(Data drawn from a collection)
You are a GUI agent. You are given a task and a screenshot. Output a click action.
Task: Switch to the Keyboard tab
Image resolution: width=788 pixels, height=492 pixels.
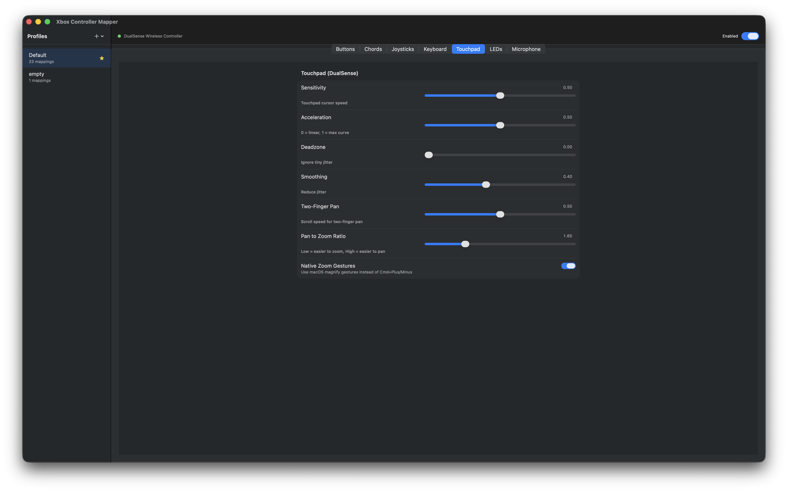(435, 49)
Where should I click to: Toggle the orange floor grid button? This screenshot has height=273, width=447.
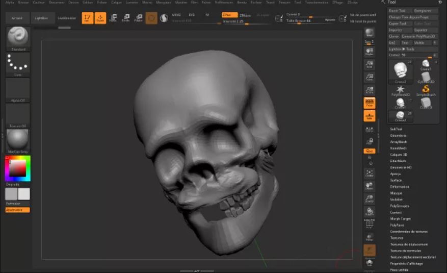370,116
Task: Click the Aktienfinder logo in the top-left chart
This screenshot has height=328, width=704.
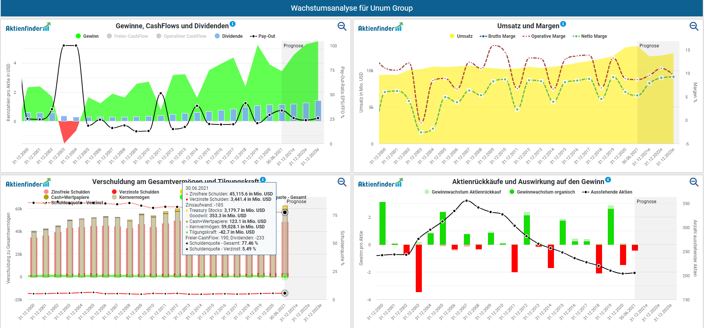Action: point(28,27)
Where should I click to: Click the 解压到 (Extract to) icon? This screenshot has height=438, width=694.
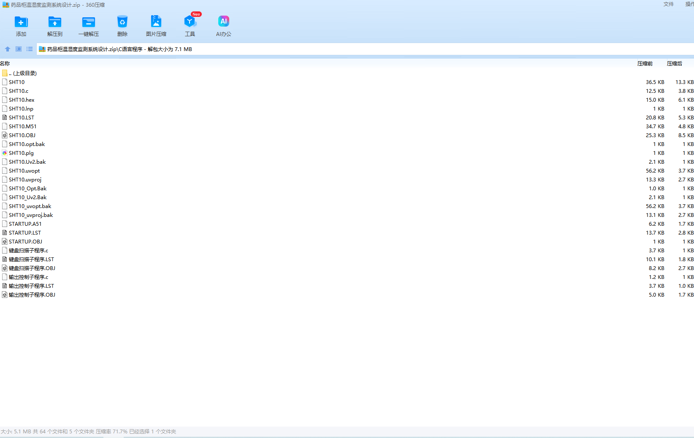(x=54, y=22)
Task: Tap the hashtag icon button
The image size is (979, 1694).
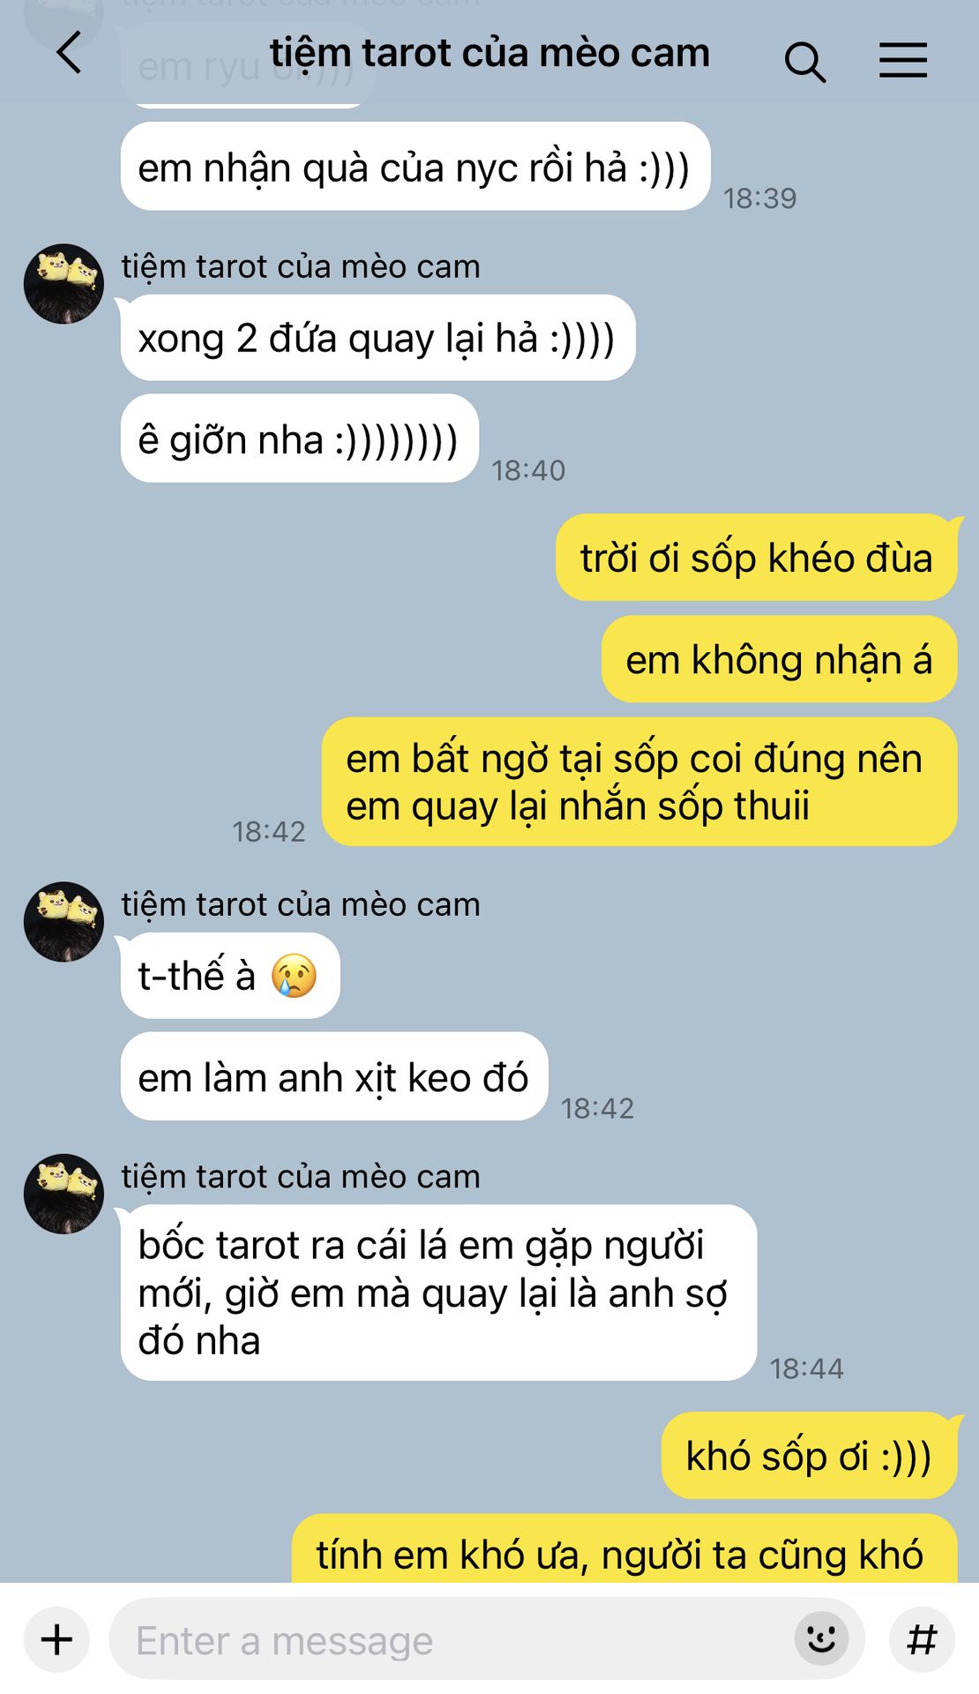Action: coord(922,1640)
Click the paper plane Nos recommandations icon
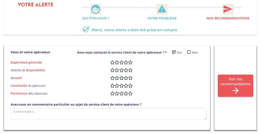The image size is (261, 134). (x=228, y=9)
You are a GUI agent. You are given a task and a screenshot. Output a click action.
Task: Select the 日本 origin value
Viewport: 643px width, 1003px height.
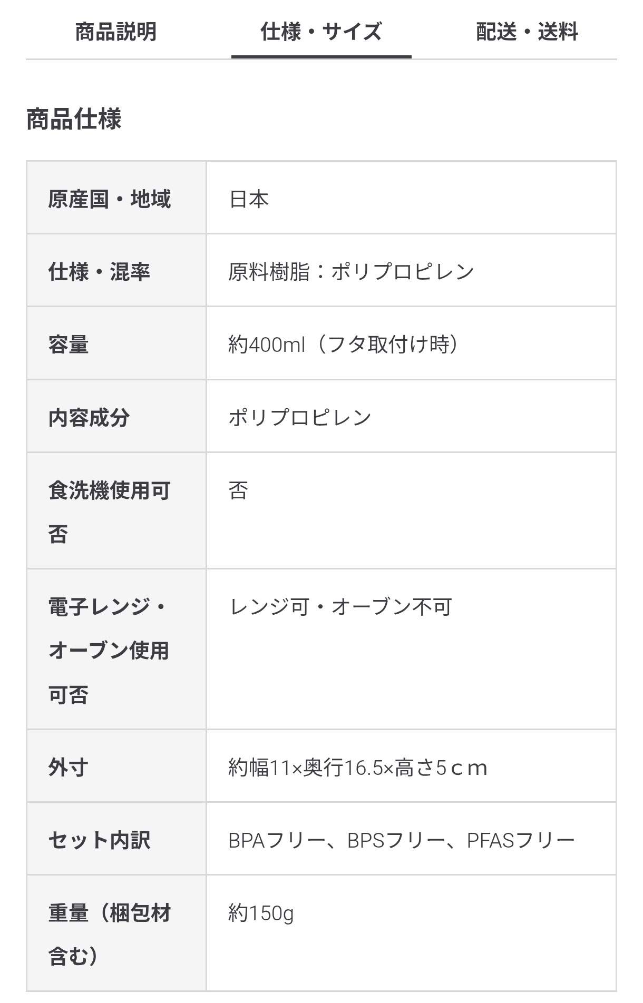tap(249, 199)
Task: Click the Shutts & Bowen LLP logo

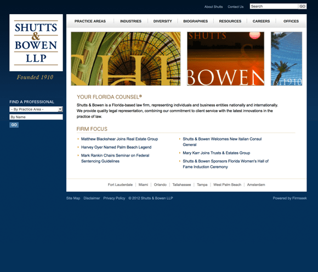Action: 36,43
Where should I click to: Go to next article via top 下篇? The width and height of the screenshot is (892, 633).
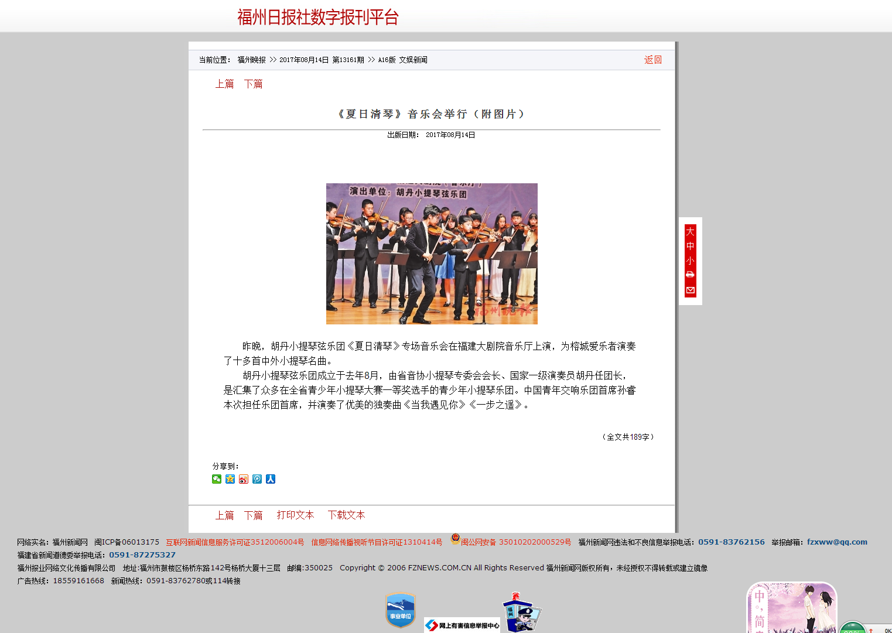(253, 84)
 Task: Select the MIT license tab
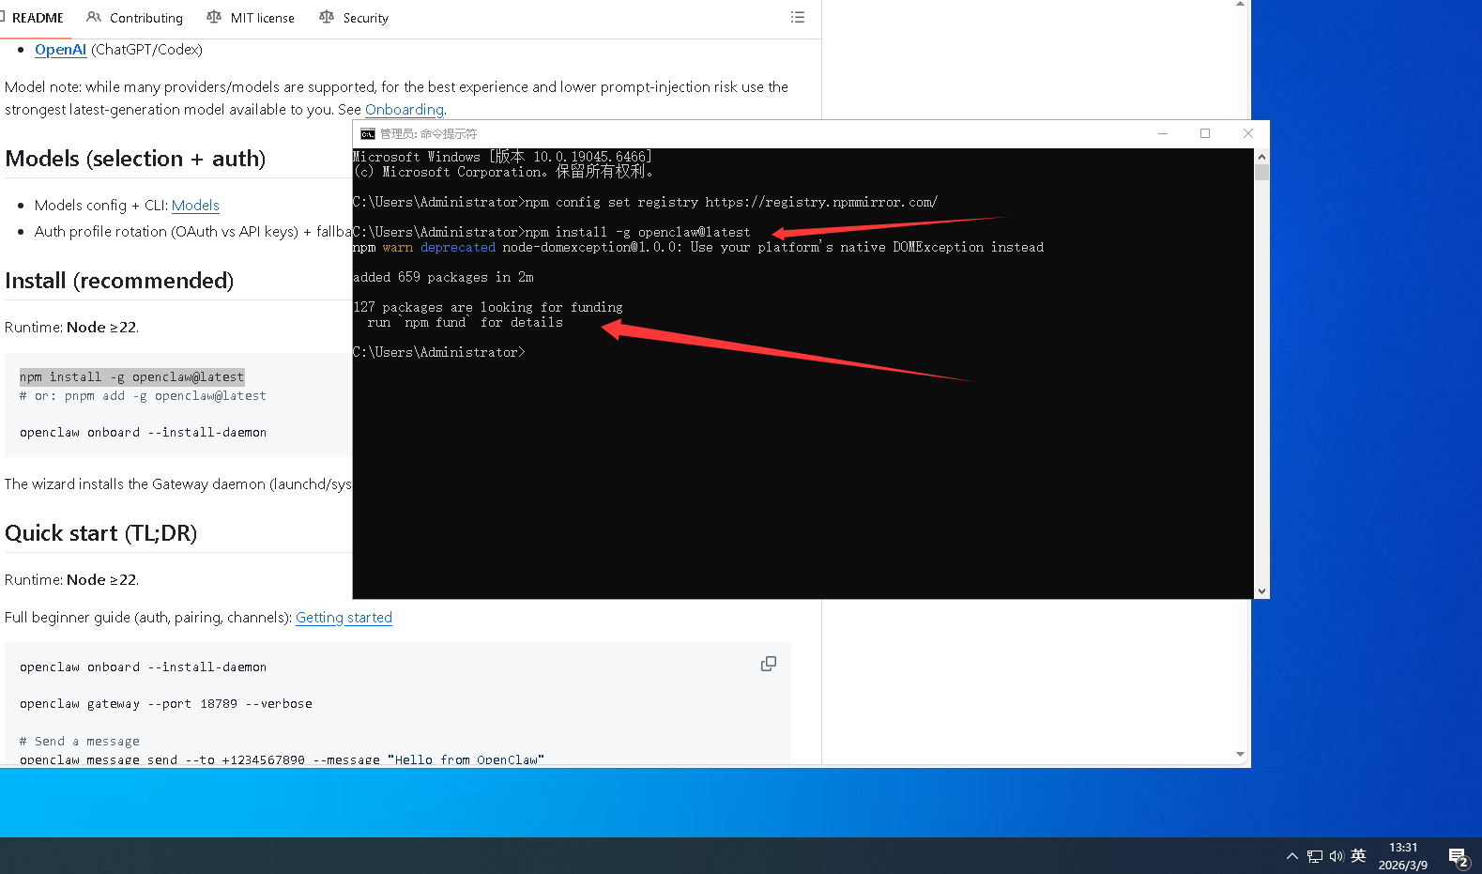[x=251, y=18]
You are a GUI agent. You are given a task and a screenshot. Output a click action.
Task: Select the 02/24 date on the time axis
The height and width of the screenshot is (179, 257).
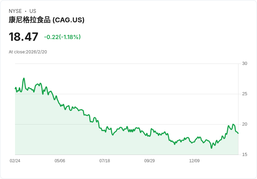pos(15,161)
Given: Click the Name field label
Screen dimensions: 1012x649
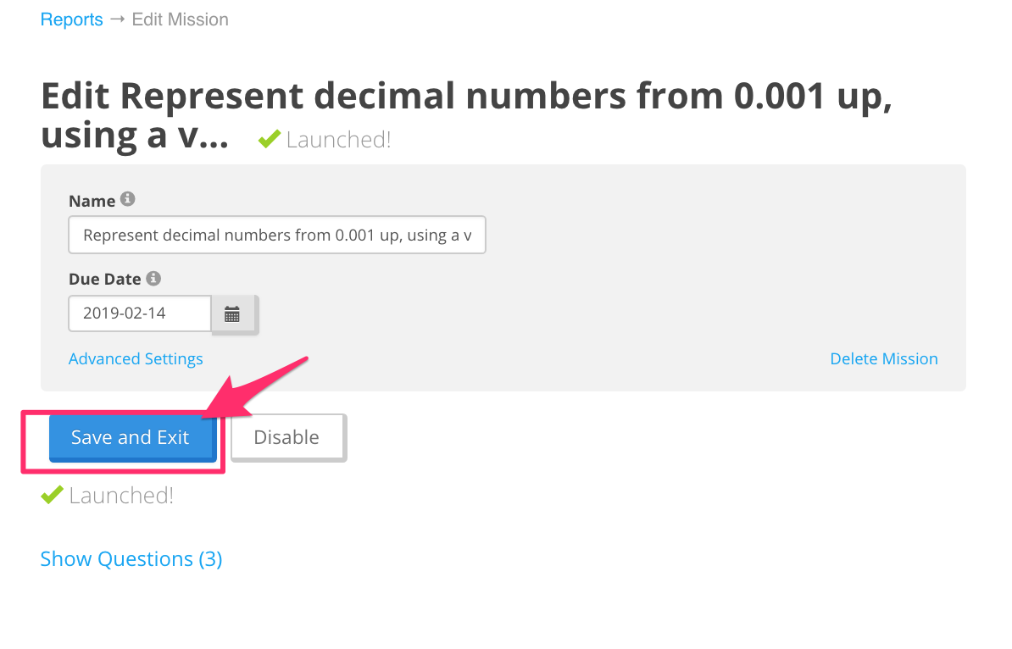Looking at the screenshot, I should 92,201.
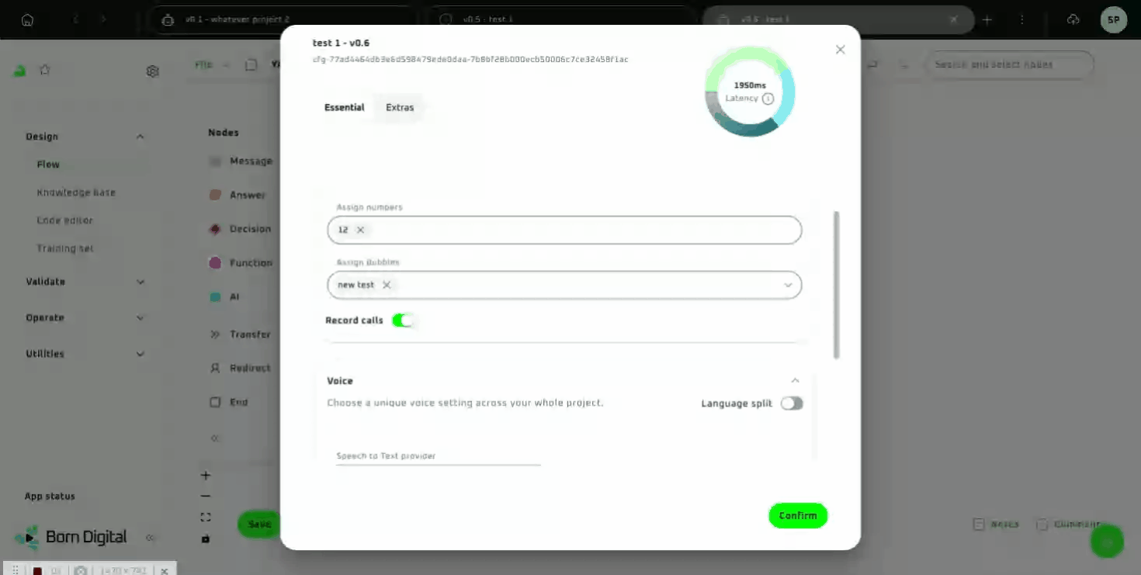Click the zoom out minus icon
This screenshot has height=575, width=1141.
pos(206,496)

## What you should do
Return the records above line for line and unchanged, omitting the pictures.

## Full output
You are a GUI agent. You are given a task and a screenshot. Output a click action.
Task: Switch to the Keyboard tab
Image resolution: width=788 pixels, height=492 pixels.
(435, 49)
Where should I click to: Toggle the orange floor grid button? This screenshot has height=273, width=447.
370,116
Task: Click the Aktienfinder logo in the top-left chart
This screenshot has height=328, width=704.
Action: point(28,27)
Where should I click to: Click the 解压到 (Extract to) icon? This screenshot has height=438, width=694.
(x=54, y=22)
Task: Tap the hashtag icon button
The image size is (979, 1694).
Action: coord(922,1640)
Click the paper plane Nos recommandations icon
The image size is (261, 134). (x=228, y=9)
You are a GUI agent. You are given a task and a screenshot. Output a click action.
Task: Select the 日本 origin value
Viewport: 643px width, 1003px height.
tap(249, 199)
Task: Click the Shutts & Bowen LLP logo

Action: 36,43
Where should I click to: Go to next article via top 下篇? The width and height of the screenshot is (892, 633).
(253, 84)
 Task: Select the MIT license tab
[x=251, y=18]
You are a GUI agent. You are given a task and a screenshot. Output a click action.
Task: Select the 02/24 date on the time axis
The height and width of the screenshot is (179, 257).
pos(15,161)
Given: Click the Name field label
Screen dimensions: 1012x649
Looking at the screenshot, I should 92,201.
Click the zoom out minus icon
This screenshot has height=575, width=1141.
pos(206,496)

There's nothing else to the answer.